Court dismisses 'takeover bid' of national lottery operator by HCI


The High Court in Johannesburg has dismissed an application by Hosken Consolidated Investments (HCI) to 'take over' the running of national lottery operator Ithuba. Ithuba had previously described the court application as a "hostile takeover" bid by the back door. 

JSE-listed HCI, an investment holding company, had sought an urgent interdict allowing it to access Ithuba's financial statements over claims involving overpayment of fees to Ithuba's management company, Zamani. HCI, in its court papers, had argued that Zamani had been paid management fees of 4.67% of Ithuba's gross revenue, when it was only entitled to 3%.  The company had also sought an order directing Ithuba to pay its monthly management fees into an attorney's trust account, and an interdict requiring that the salaries of Ithuba's employees are paid by Zamani, and not by Ithuba.  

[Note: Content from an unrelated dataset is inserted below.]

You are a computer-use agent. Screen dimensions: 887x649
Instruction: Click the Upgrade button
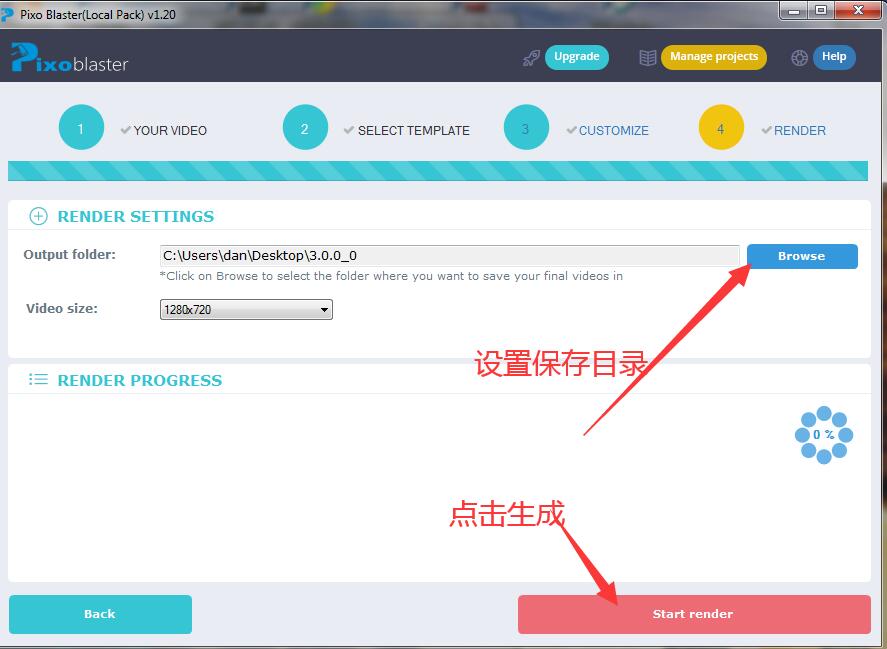pos(577,57)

In 2014 Ithuba won the bid to run SA's lottery operations for eight years. HCI advanced a loan of R341m to Ithuba at the time. HCI argued the loan agreement included certain terms which would kick in if the loan was repaid before its full term, including management oversight and a 1% management fee.

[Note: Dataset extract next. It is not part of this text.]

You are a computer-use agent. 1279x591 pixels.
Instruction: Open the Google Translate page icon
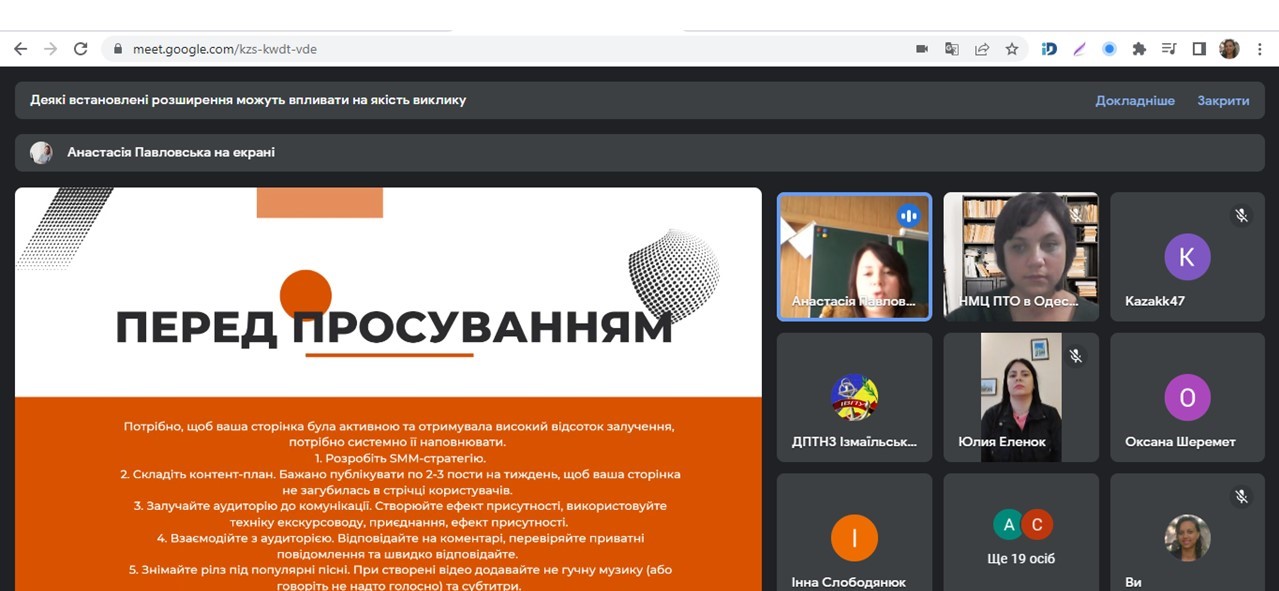[x=952, y=49]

The loan was repaid early, Ithuba CEO Charmaine Mabuza confirmed to Fin24 last week. She said at the time that Ithuba's board decided to repay for the loan before time because HCI did not "want to stay out of Ithuba's business". The early repayment of the loan came up in an earlier arbitration, which found for HCI. 

A question of regulatory approval 

Judge David Unterhalter on Monday dismissed HCI's urgent application with costs, after two days of hearings the case last week.

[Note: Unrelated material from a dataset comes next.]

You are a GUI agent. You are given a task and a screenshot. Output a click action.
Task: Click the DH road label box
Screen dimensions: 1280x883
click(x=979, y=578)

He ruled that while HCI may in the future exercise its right of management oversight over Ithuba, which includes the payment of a 1% management fee, the necessary regulatory approvals had not yet been granted.  

"I find that since HCI Invest cannot presently exercise its right of management oversight, it has no claim to payment of the 1% fee and no claim upon the management fees that Ithuba is currently paying to Zamani," read the judgment. "There is no need for the fee relief that is sought".

In his ruling, Untehalter stated the lawful operation of the national lottery was "a matter of public importance" given its role in funding charitable projects. But he said HCI had not shown that Zamani was not entitled to the 4.67% fee. 

The judge also found that Zamani had already taken over payment of Ithuba's salaries. Ithuba's licence runs until June 2023.